SUPPLIED PASSAGE ::

===

Just LongInt or BigInt.
| Quote: | int digits[100];
char sign;
public:
INT( ) {
sign = 'p';
for (int a=0; a<100; a++)
digits[a] = 0;
}
For real long arithmetic a 2-complement on base 256 in an
array would be better I think.
|
It depends. I've never analysed how you extend 2's complement.
I sort of agree that base 256 would be better. Or even base
2^16 or base 2^32, supposing you have a larger type (in order to
easily detect carry) -- at an assembler level, I'd use the
largest type available (because I would have a separate carry
bit).
Even for a simple implementation using decimal, why int[100]
instead of char[100]?
| Quote: | But let's have a look at this homework.
Why not a bool flag for negative values?
An indentation of the code is strongly recommended.

===

SUPPLIED MATERIAL ::
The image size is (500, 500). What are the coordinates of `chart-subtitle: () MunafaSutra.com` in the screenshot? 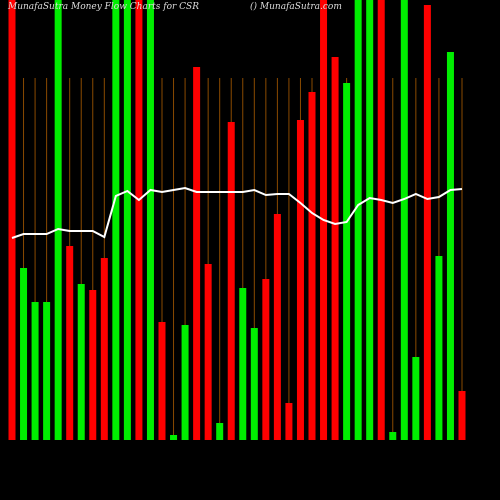 It's located at (296, 6).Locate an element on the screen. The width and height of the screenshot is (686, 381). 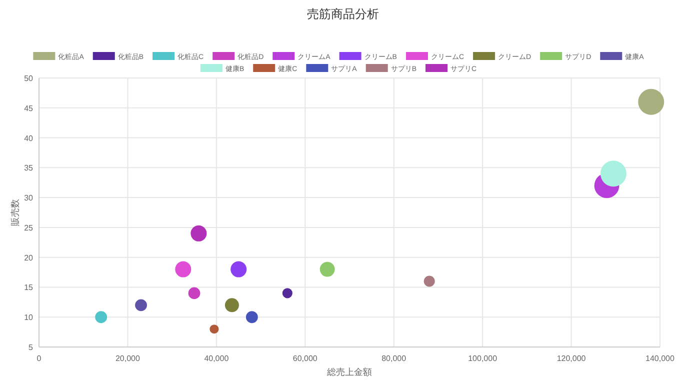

===

WHAT YOU NEED TO DO :: From the forum excerpt on big-integer arithmetic, write out word for word the part that begins with the words containing "I sort of agree" and ends with "is strongly recommended.".

TASK SOLUTION ::
I sort of agree that base 256 would be better. Or even base
2^16 or base 2^32, supposing you have a larger type (in order to
easily detect carry) -- at an assembler level, I'd use the
largest type available (because I would have a separate carry
bit).
Even for a simple implementation using decimal, why int[100]
instead of char[100]?
| Quote: | But let's have a look at this homework.
Why not a bool flag for negative values?
An indentation of the code is strongly recommended.